Interview: Madeleine Berre
How can Gabon improve its business climate and what positive legislative changes have been made?
MADELEINE BERRE: The business climate is not limited to the fiscal framework of exonerations proposed to investors. It is necessary to highlight that an investor faces three major problems: their arrival and that of their teams in the country; the creation of a commercial entity ( subsidiary or branch); and hiring employees. These points have to be included in any strategy for investing in Gabon and considered by the different actors, such as the Labour Ministry and immigration services.
For these reasons, the improvement of the business climate in Gabon has to involve:
• The implementation of an efficient framework to accompany investors with arriving in the country and visa acquisition times in order to facilitate organising business meetings in Gabon
• The thorough and effective evaluation of migration flows linked to the foreign workforce that is involved in large investment projects
• The creation of a 48-hour window within which formalities in company creation will be carried out; and
• The implementation of an arbitration centre capable of giving investors a flexible, efficient and rapid alternative to settling lawsuits, as opposed to facing backed-up judicial procedures All these steps must be carried out for long-lasting advancement in the business climate to be achieved.
What amendments to the Labour Code should be implemented to facilitate company creation?
BERRE: The impact of the Labour Code on the establishment of companies can be evaluated through the rules that govern foreign labour.

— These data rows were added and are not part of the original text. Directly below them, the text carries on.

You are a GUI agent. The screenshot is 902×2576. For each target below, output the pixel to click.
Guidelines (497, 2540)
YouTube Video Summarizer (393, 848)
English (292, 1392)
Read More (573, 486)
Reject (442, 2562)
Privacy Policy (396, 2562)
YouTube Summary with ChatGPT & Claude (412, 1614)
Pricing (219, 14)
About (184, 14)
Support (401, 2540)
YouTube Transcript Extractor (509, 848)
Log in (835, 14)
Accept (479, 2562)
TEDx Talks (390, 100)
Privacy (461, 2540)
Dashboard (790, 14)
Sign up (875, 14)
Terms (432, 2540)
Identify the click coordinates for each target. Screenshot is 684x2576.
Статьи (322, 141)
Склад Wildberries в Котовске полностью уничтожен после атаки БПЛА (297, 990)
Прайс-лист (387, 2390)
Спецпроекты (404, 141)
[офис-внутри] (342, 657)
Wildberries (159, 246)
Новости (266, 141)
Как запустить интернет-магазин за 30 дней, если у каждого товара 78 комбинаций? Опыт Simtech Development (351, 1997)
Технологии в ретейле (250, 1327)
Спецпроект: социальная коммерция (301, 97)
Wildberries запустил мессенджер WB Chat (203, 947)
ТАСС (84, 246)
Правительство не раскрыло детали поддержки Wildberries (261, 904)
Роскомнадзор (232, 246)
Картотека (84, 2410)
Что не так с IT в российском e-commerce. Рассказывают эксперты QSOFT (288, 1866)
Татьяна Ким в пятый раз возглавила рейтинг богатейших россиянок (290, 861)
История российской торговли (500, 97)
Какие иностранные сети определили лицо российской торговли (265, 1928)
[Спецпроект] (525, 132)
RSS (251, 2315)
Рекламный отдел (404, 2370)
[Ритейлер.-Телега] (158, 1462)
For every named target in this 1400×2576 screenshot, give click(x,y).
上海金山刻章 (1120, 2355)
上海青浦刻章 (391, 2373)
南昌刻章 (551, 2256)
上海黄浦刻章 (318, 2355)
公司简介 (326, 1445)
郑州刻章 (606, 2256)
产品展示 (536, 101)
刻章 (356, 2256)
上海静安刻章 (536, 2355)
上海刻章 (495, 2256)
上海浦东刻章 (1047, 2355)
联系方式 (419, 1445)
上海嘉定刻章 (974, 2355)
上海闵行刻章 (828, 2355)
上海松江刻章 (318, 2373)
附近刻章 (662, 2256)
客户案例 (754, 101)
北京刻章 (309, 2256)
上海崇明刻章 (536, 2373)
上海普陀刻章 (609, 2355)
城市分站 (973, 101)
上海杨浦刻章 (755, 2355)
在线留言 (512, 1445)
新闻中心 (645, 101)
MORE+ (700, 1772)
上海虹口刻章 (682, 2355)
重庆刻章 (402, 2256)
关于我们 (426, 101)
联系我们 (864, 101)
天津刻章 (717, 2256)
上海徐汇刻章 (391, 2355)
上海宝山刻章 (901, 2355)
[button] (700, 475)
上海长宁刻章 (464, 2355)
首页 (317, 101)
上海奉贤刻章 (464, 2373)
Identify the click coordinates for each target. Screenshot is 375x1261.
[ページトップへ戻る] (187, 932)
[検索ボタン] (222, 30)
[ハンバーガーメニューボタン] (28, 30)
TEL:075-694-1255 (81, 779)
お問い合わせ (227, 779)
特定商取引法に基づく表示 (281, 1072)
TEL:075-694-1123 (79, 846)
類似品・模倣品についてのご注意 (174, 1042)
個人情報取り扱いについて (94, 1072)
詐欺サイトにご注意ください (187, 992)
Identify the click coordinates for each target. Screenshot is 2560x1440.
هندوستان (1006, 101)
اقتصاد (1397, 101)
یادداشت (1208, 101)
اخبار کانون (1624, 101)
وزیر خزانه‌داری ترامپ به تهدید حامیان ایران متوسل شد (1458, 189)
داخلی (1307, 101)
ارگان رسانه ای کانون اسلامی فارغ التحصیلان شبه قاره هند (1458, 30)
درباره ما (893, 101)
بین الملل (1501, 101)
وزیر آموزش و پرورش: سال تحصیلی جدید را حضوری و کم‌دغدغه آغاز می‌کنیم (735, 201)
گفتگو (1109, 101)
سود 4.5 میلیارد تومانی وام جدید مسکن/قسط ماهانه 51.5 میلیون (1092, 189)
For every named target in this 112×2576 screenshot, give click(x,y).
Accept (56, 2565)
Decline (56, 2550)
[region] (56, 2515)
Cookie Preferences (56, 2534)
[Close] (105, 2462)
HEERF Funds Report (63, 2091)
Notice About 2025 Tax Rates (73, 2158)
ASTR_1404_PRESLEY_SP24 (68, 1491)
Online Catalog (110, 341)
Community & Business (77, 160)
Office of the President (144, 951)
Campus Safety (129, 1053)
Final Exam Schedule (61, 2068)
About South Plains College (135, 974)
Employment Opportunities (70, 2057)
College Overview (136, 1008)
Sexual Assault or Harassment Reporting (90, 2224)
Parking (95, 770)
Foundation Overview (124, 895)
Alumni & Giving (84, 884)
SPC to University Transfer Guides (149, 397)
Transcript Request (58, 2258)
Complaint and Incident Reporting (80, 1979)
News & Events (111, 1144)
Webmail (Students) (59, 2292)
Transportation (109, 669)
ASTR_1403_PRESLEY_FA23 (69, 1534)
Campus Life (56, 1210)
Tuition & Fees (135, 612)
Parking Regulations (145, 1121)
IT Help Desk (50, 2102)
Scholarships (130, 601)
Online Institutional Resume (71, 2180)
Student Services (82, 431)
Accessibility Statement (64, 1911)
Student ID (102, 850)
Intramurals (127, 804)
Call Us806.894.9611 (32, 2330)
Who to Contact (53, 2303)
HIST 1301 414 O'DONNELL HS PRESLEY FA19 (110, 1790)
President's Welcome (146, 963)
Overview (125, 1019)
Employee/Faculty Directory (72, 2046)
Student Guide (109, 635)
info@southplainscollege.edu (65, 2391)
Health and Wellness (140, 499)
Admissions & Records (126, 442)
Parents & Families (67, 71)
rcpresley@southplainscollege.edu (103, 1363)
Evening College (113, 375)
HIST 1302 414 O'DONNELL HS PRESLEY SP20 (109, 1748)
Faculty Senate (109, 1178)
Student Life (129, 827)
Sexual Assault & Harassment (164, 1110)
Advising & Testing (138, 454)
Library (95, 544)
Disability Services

The applicable texts on this point date back to 1968. Reforms accounting for the constraints of the labour market and available human resources should be initiated so that the social environment can endow itself with regulation that is flexible, modern and respectful of the employability of the national workforce. The need for expertise in some sectors, which necessitates higher workforce levels in certain areas, must also be taken into account.
Which specific fiscal measures could encourage increased levels of savings?
BALESME: The implementation of savings products backed by an attractive fiscal framework — such as the total or partial exoneration of the income tax on mobile capital (20% for individuals and 15% for companies) relating to interest or revenue from non-fixed investments. This measure could be combined with the development of retirement savings products in Gabon or the African Financial Community, allowing employers and employees to remit funds on banking insurance products. If this policy were then extended to housing savings products, it would have the double advantages of encouraging housing savings and widening access to real estate. Concerted action with banks should be carried out to encourage these mechanisms.
How has the public sector been reformed recently to improve the business climate?
BALESME: Several significant improvements have been made, such as the creation of decentralised tax centres that opened on April 2, 2012. There are two separate centres organised according to company size: the Tax Centre for Small Enterprises and Individuals and the Tax Centre for Medium Enterprises. The objective of both is to provide a more accessible service and develop service quality for the benefit of taxpayers.
The Accredited Management Centres project has also been initiated with the support of the Chamber of Commerce and the Union of Expert Accountants of Gabon, as both groups support improving the quality of accounting, financial information and fiscal declarations made by taxpayers, especially those statements made by small and medium-sized enterprises. Such initiatives should be taken by other sectors of the public administration, particularly by the Ministry of Labour in what concerns the granting of work authorisations.